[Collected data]
^^^^^^^^

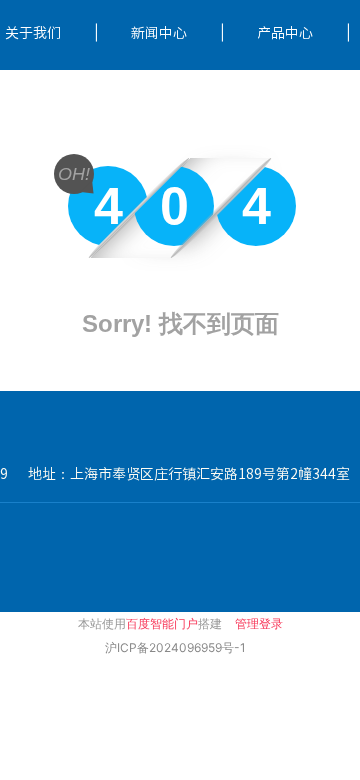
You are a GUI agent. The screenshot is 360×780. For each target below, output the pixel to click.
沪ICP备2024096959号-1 (175, 647)
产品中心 (285, 33)
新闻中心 (159, 33)
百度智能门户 (162, 623)
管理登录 (259, 623)
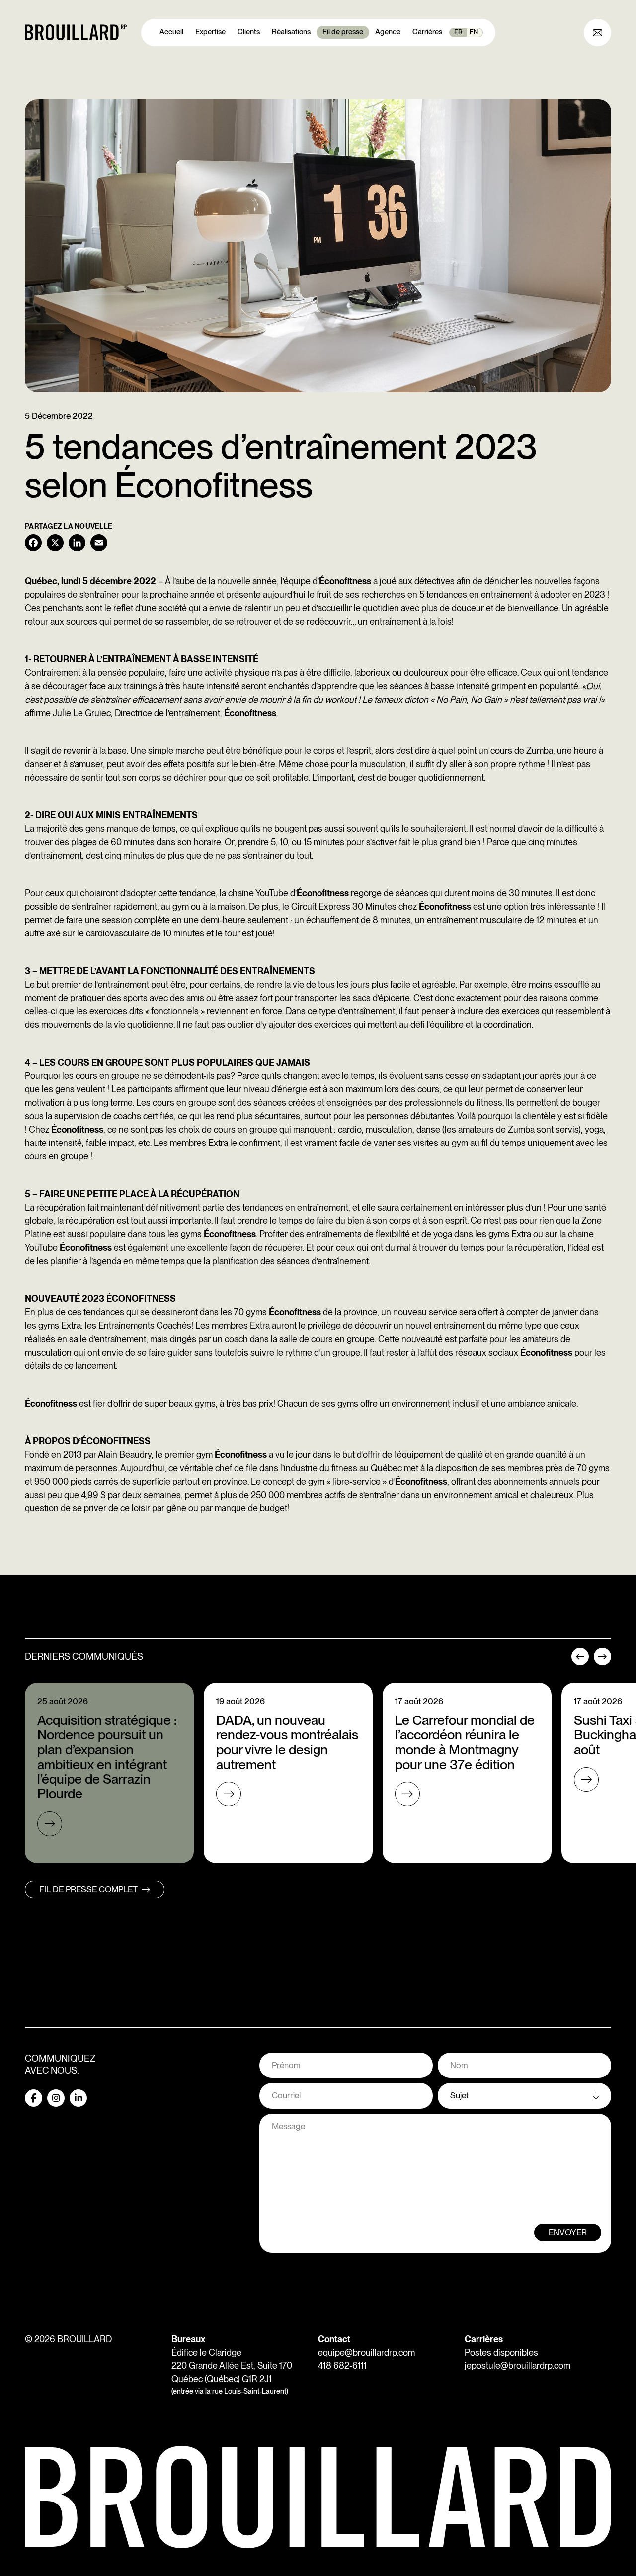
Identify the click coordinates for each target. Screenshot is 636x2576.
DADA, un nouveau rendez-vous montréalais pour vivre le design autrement (287, 1742)
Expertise (210, 31)
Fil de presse (342, 31)
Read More (49, 1823)
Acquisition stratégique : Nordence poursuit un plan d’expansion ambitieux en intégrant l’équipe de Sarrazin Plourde (107, 1757)
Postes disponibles (501, 2352)
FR (458, 32)
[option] (109, 1773)
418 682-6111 (342, 2366)
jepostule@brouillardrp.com (517, 2366)
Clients (249, 31)
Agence (387, 31)
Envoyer (568, 2232)
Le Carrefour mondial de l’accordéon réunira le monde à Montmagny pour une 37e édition (465, 1742)
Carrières (427, 31)
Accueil (171, 31)
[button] (580, 1660)
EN (474, 32)
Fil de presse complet (88, 1889)
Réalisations (291, 31)
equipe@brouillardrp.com (366, 2352)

^^^^^^^^

■ What you should do
Give the records again exactly, minus the pictures.

■ Your solution
You are a GUI agent. The screenshot is 360×780. For each target below, output the pixel to click.
沪ICP备2024096959号-1 (175, 647)
产品中心 (285, 33)
新闻中心 (159, 33)
百度智能门户 (162, 623)
管理登录 (259, 623)
Identify the click coordinates for each target. Screenshot is 636x2576.
DADA, un nouveau rendez-vous montréalais pour vivre le design autrement (287, 1742)
Expertise (210, 31)
Fil de presse (342, 31)
Read More (49, 1823)
Acquisition stratégique : Nordence poursuit un plan d’expansion ambitieux en intégrant l’équipe de Sarrazin Plourde (107, 1757)
Postes disponibles (501, 2352)
FR (458, 32)
[option] (109, 1773)
418 682-6111 (342, 2366)
jepostule@brouillardrp.com (517, 2366)
Clients (249, 31)
Agence (387, 31)
Envoyer (568, 2232)
Le Carrefour mondial de l’accordéon réunira le monde à Montmagny pour une 37e édition (465, 1742)
Carrières (427, 31)
Accueil (171, 31)
[button] (580, 1660)
EN (474, 32)
Fil de presse complet (88, 1889)
Réalisations (291, 31)
equipe@brouillardrp.com (366, 2352)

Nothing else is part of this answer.